Ein Angebot der NOZ
Ein Artikel der Redaktion

Geheime Abstimmung Neue Wende im Hasberger Bauland-Streit

Von Thomas Breuer | 01.10.2015, 18:37 Uhr

Trotz der Entscheidung des Verwaltungsausschusses ist das Ende der Diskussion um Bauland in Delmenhorst-Hasbergen nicht absehbar. Ratsherr Uwe Dähne (UAD) etwa spricht von einer „krassen Ungerechtigkeit“.

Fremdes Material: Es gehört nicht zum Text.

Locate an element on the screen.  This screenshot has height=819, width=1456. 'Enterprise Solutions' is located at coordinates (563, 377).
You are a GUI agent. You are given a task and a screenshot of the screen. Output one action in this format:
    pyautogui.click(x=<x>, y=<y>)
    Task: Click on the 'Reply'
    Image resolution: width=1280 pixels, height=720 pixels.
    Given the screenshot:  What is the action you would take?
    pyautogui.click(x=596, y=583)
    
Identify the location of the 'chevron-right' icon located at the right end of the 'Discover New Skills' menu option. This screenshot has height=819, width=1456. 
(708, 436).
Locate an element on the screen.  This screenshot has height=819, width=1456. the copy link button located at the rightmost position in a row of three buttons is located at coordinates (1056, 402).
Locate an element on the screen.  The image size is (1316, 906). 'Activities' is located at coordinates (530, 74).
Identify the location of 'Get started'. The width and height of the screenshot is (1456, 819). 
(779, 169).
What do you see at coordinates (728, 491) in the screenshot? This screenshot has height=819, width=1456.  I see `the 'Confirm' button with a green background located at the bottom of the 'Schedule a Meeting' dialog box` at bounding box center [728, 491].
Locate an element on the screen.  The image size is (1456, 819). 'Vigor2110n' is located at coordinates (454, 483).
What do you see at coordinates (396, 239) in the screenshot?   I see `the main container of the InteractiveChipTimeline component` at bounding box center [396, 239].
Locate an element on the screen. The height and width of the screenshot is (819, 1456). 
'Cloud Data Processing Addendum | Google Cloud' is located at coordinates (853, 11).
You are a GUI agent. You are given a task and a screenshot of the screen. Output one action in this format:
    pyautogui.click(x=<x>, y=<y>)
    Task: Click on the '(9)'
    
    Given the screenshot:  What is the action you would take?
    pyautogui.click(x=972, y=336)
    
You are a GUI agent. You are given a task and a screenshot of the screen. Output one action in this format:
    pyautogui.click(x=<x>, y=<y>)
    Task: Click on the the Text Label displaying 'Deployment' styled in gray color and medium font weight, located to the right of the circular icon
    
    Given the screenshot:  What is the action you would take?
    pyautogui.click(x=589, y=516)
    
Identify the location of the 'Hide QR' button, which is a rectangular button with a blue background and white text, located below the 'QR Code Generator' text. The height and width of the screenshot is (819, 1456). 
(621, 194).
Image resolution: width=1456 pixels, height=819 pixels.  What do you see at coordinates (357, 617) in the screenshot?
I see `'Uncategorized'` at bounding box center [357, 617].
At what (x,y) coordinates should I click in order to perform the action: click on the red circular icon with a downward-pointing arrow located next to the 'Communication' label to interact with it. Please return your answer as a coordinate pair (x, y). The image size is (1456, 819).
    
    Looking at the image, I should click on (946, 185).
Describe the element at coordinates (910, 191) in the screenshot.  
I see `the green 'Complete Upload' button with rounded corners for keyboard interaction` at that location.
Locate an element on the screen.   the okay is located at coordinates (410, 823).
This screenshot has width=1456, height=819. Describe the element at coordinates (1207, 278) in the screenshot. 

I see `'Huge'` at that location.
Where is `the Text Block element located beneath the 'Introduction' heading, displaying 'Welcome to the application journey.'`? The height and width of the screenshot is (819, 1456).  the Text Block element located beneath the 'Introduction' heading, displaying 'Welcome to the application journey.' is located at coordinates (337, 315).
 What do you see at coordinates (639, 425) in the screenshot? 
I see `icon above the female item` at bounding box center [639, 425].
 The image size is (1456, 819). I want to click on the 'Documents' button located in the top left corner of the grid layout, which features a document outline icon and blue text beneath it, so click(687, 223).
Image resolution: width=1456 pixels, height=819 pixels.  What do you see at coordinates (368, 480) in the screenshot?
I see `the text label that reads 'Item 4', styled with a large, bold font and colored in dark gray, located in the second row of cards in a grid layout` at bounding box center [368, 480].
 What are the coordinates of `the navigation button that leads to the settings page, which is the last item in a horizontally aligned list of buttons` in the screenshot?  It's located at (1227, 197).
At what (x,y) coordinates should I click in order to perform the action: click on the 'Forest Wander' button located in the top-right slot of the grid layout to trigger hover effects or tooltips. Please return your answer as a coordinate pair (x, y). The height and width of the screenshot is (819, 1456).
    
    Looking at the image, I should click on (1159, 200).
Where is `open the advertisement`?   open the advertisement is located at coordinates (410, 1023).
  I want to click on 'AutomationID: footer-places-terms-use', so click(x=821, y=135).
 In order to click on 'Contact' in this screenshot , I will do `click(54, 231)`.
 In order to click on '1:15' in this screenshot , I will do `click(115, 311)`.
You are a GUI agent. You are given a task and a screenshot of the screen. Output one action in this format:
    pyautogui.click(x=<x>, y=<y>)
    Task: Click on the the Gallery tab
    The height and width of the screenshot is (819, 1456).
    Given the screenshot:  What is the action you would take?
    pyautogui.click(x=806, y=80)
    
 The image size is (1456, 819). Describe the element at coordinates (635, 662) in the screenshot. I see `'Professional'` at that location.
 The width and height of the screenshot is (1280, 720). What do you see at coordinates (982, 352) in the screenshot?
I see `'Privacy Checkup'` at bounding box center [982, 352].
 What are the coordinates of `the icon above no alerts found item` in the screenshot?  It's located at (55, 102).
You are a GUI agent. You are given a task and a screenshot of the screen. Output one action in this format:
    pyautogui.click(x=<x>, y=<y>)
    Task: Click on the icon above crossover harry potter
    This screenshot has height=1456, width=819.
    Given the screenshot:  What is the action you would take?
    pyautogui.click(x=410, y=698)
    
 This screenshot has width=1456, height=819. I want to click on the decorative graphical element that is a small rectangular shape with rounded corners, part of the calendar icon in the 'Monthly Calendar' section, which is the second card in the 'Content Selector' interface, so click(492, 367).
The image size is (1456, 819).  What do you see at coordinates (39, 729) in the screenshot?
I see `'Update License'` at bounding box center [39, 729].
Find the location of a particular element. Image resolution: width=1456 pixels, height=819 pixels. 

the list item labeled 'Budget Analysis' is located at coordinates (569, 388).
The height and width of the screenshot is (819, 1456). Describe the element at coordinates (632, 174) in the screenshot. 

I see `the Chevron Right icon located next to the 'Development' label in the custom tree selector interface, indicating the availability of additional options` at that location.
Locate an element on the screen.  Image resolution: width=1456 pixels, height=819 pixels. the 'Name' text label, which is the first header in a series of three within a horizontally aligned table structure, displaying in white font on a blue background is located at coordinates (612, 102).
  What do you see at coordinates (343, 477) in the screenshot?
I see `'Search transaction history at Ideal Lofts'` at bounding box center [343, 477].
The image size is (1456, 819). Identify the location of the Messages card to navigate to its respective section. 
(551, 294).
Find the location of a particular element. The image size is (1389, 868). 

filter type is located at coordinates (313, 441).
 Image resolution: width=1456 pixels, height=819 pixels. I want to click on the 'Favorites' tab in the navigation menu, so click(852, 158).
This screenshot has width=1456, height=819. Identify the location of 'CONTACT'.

In Hasbergen soll die Verwaltung die Voraussetzungen für den Bau vier neuer Einfamilienhäuser nördlich der Straße „Am Südfeld“ schaffen. Das hat der nicht-öffentlich tagende elfköpfige Verwaltungsausschuss (VA) als letzte politische Instanz am Mittwochabend mehrheitlich beschlossen – in geheimer Abstimmung.

Antrag erneut eingebracht

Die Fraktionen von CDU, FDP/Stöver und Linken hatten den Antrag erneut eingebracht, nachdem sich für das Vorhaben im Mai in dem Gremium noch keine Mehrheit gefunden hatte. Volker Wohnig (Linke) beantragte die geheime Abstimmung, wollte dies gegenüber unserer Zeitung aber nicht kommentieren.

Sudau freut sich

Der Hasberger Herbert Sudau, der für die CDU im Ortsrat sitzt und dem die Flächen gehören , sagte auf Nachfrage, er sei erfreut über die Entscheidung: „Die junge Generation wartet schon lange darauf, in Hasbergen loslegen zu können.“ Für zwei Bauplätze gebe es Interessenten in der eigenen Familie, für die übrigen zwei aus dem Bekanntenkreis. Sudau wünscht sich im weiteren Verlauf „eine sachliche Diskussion im Dorf“. Denn bis der Bebauungsplan steht, dürfte es laut Oberbürgermeister Axel Jahnz noch gut ein Jahr dauern. Der Rat muss dem Plan dann noch ausdrücklich zustimmen.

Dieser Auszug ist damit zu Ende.